I took to my drum throne – while rubbing the sleep from my eyes – and began to play “Southbound 280” by Mike Park.
Enthralled in the moment, my mom had to tell me to stop playing so that she could hear the feedback from the radio hosts.
When she finished speaking with them, my mom told me I was selected among a small group of drummers to play alongside Shania Twain at her upcoming concert in London, Ontario. She indicated the hosts were impressed by my abilities.
When the day of the concert came, my mother and I made our way to the venue early to get situated with what would transpire later that evening. We were greeted by Shania’s drummer – who was very personable and nice – along with the coordinators in charge of the show.
The other selected drummers and I were given an overview of what was to happen when the time came for us to go up on stage. I was pretty nervous already; when I actually got on stage, my nervousness multiplied greatly.
It was pretty surreal to play alongside a “celebrity” and such a talented musician in front of thousands of spectators. I was admittedly awkward.
Even though the selected drummers, including myself, only played a few small parts of a song (right before it went into the chorus, to be exact), it was a monumental experience for me and I won’t forget it.
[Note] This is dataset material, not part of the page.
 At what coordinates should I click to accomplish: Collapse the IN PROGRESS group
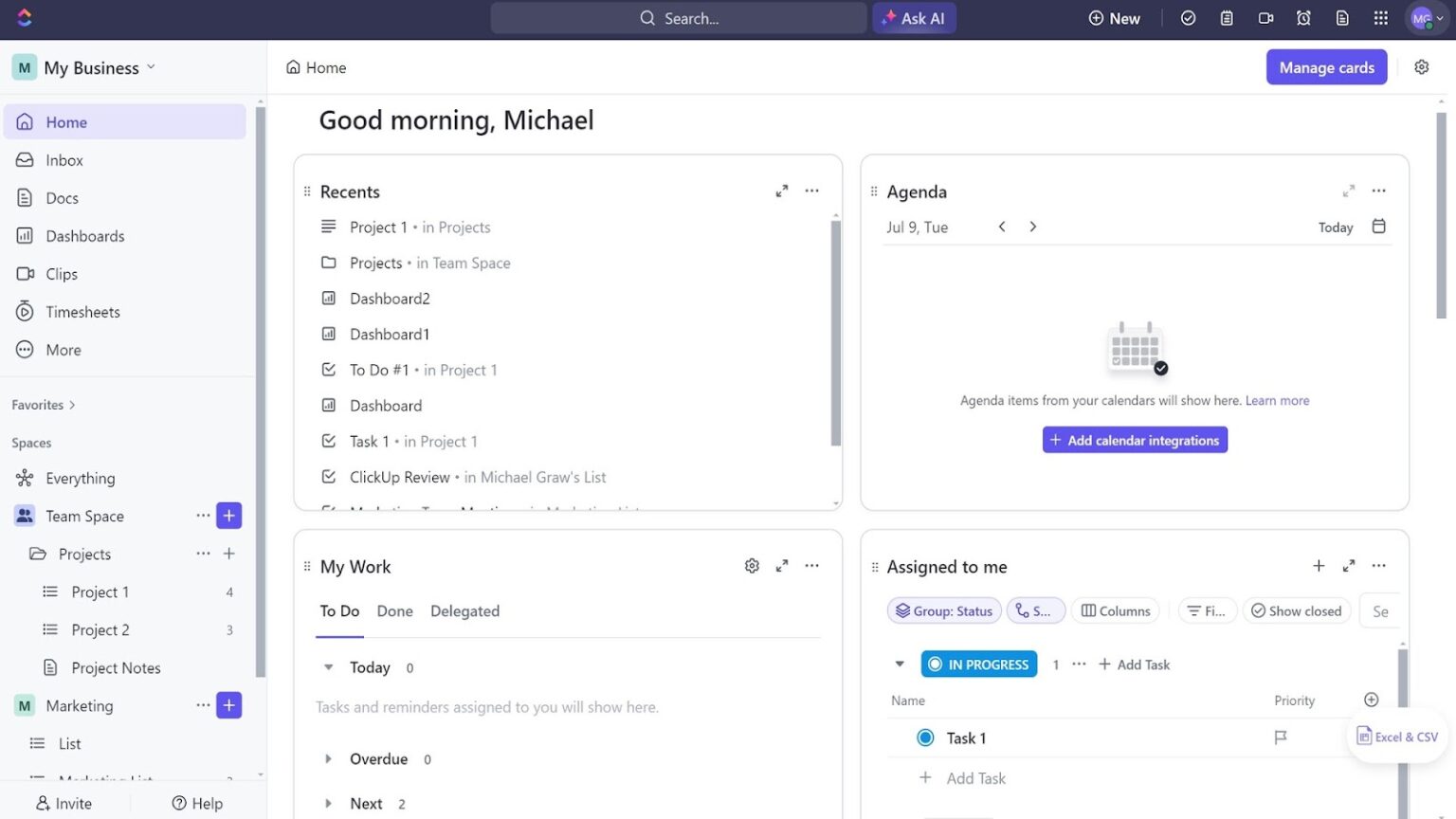899,664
My mom was also happy she was able to go to the concert for free 🙂

MM: Let’s start from the beginning. Can you tell us how you got involved in drumming?
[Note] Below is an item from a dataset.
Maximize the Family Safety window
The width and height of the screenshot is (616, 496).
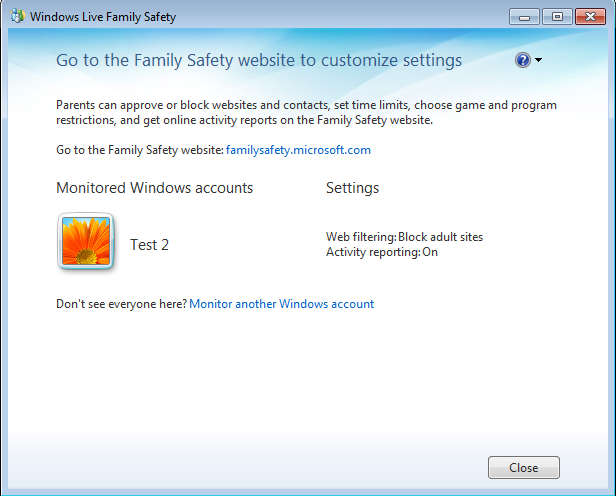pyautogui.click(x=555, y=16)
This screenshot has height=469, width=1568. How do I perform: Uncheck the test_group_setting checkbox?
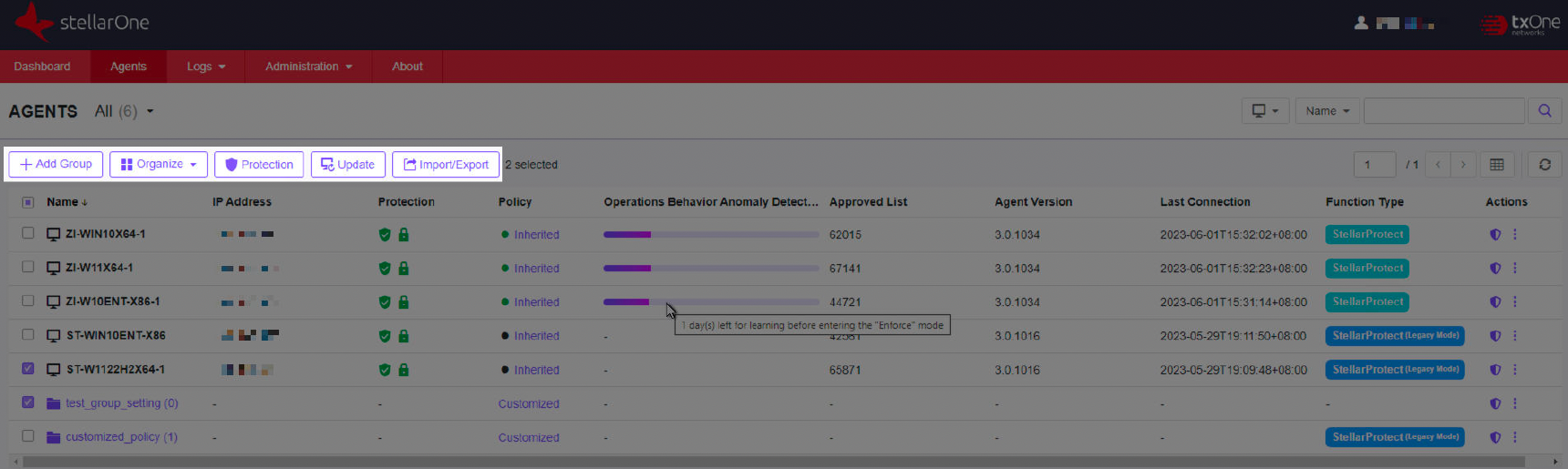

TL: My desire to drum started when I was quite young. My parents however – not wanting to deal with the “noise” – bought me an acoustic guitar instead when I originally requested my first kit. At the time, I wasn’t pleased with this decision but I can now see their point of view and reasoning.

And so, I began my drumming journey by practising “air drums” on the side of my bed, playing along to my favourite bands and songs. I didn’t actually acquire my first drum set until I was in my teens when I had finally saved enough money to buy one.
Upon purchasing the kit, I practiced frequently and enjoyed “jam time” with friends.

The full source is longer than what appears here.